Friday, November 28, 2014

Tell Us Something We Don't Know

A recent report from Health Day tells us about new research on healthy eating.  Results were presented at the annual meeting of the American Public Health Association and revealed that “home cooking is better than restaurant fare, and that kids who are offered more nutritious food in school cafeterias rarely eat it.”  This is not exactly earth-shattering news.  It seems more like stating the obvious and backing it up with a couple of studies, however, the conclusions should be “viewed as preliminary until published in a peer-reviewed journal.”  That means they will not be sure until someone else has duplicated these studies and found similar results, but it makes perfect sense based on experience.

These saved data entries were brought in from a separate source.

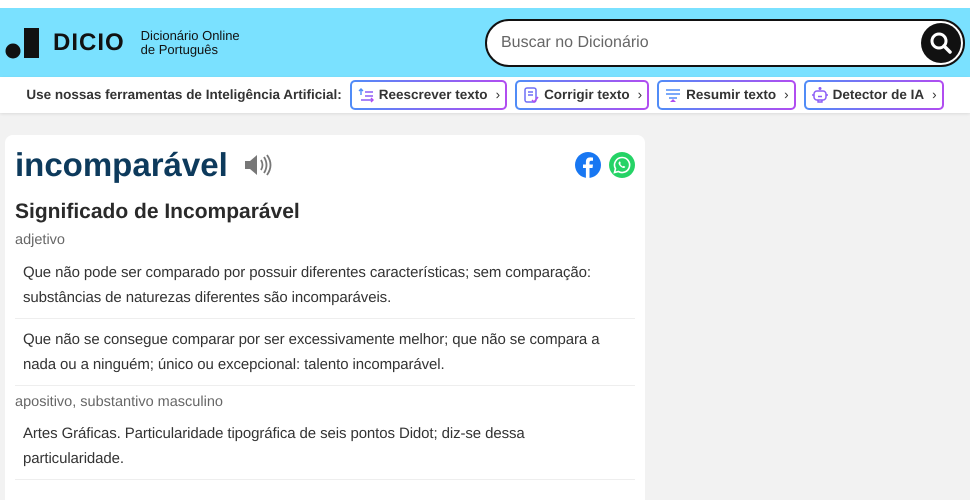  What do you see at coordinates (325, 352) in the screenshot?
I see `definition-text: Que não se consegue comparar por ser excessivamente melhor; que não se compara a nada ou a ninguém; único ou excepcional: talento incomparável.` at bounding box center [325, 352].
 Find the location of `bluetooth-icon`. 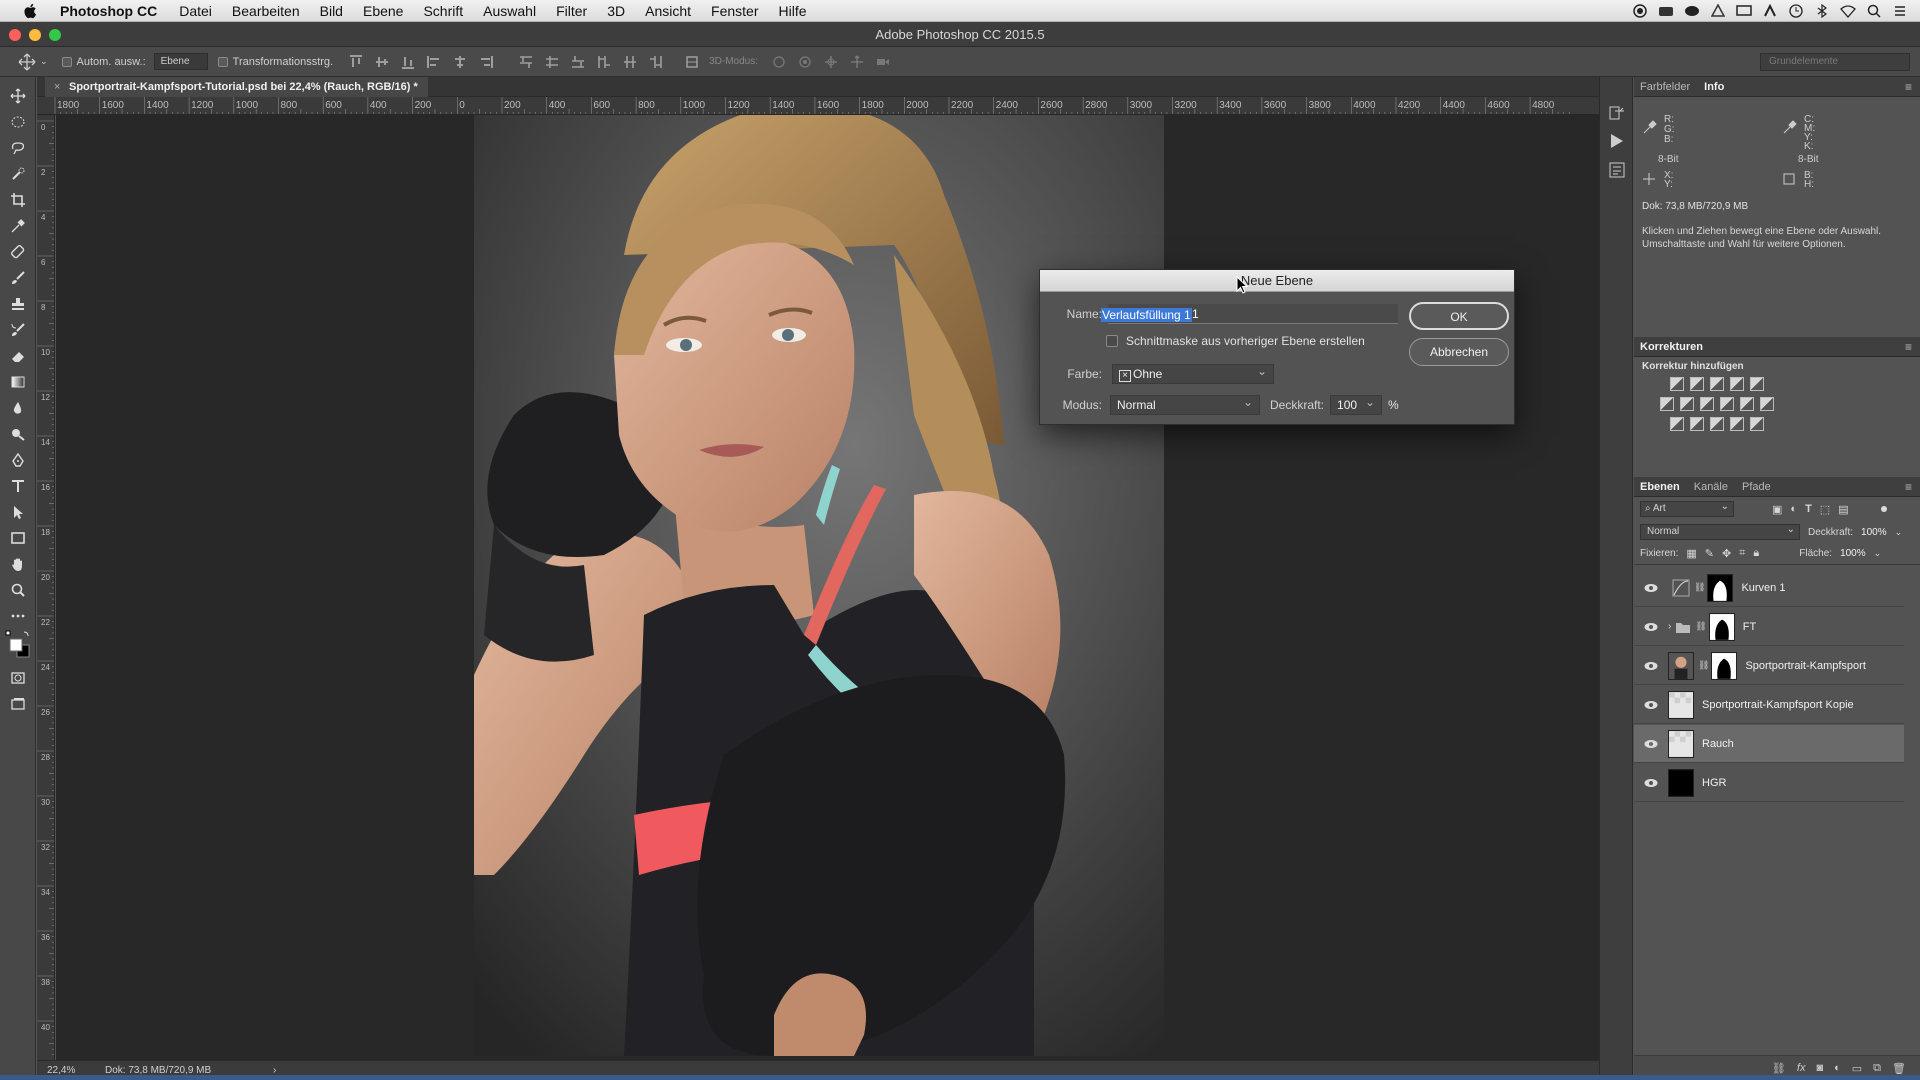

bluetooth-icon is located at coordinates (1822, 11).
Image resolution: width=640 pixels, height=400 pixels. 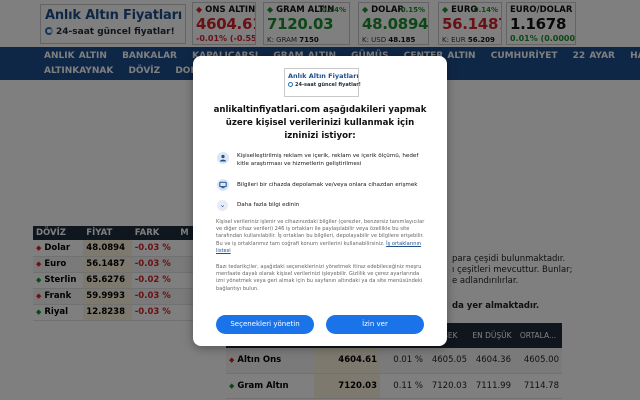 I want to click on dialog-logo-title: Anlık Altın Fiyatları, so click(x=324, y=76).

First, the idea that eating out rather than at home can be the healthier choice flies in the face of everything we have been hearing for the past decade.  The government has both pressured and required restaurants to post calorie counts and other information on the menu to give diners a chance to consider their options.  The Internet is filled with tricks and tips about how to eat healthy when away from home, strong evidence that it can be the less healthy option.  Here's a list of tips from the Academy of Nutrition and Dietetics that was reviewed two years ago, which implies that it was out for longer.  It lists activities for preparation, choosing a restaurant, ordering and recommends eating more slowly to avoid overeating.  Restaurants present more choices, more food and the enticement of a dessert – you don’t even have to get up to get it.

The potential dangers of eating too many meals at restaurants have been discussed for many years.  The healthy eating advocates and others have been encouraging more meals at home, especially more meals as a family, for several reasons including this one.  Unless you are very careful, too much restaurant eating leads to excessive weight gain (and it’s more expensive, too).  It’s not like this is a surprise.

Next we hear another example of how the government can’t legislate behavior.  When the government dictates menus to schools, in effect telling kids what they must eat, the kids will avoid or ignore it.  In my personal experience I’ve talked to a couple who volunteered to help feed the “food insecure” children in a summer program.  The program had to follow certain nutritional guidelines, but after the meal the trashcans were full of unopened vegetable cups.  In another case, a mother complained about having to give her daughter enough lunch money to buy two lunches because the girl found a single serving was not sufficient.  These may be single observations, anecdotal evidence, but I’m not surprised to find that it appears to be a universal problem.

Again, lots of experience tells us that it’s a challenge to get kids to eat their vegetables.  Some scholars even argue that it’s the result of ancient genetic programing for survival in case the green stuff is poisonous.  Left unsupervised (or un-nagged) most kids will figure out a way to dispose of the dreaded vegetables.

Thanks to the American Public Health Association we now have research to confirm (pending peer review) what we already knew and observed for many years.  Healthy eating is about behavior for both children and adults.  Researchers can publish studies telling us what we already know and government agencies can institute regulations, but any real and lasting behavior change must come from individuals who are motivated to change.   Until that happens, we will continue to get the same results in terms of overweight and unhealthy citizens.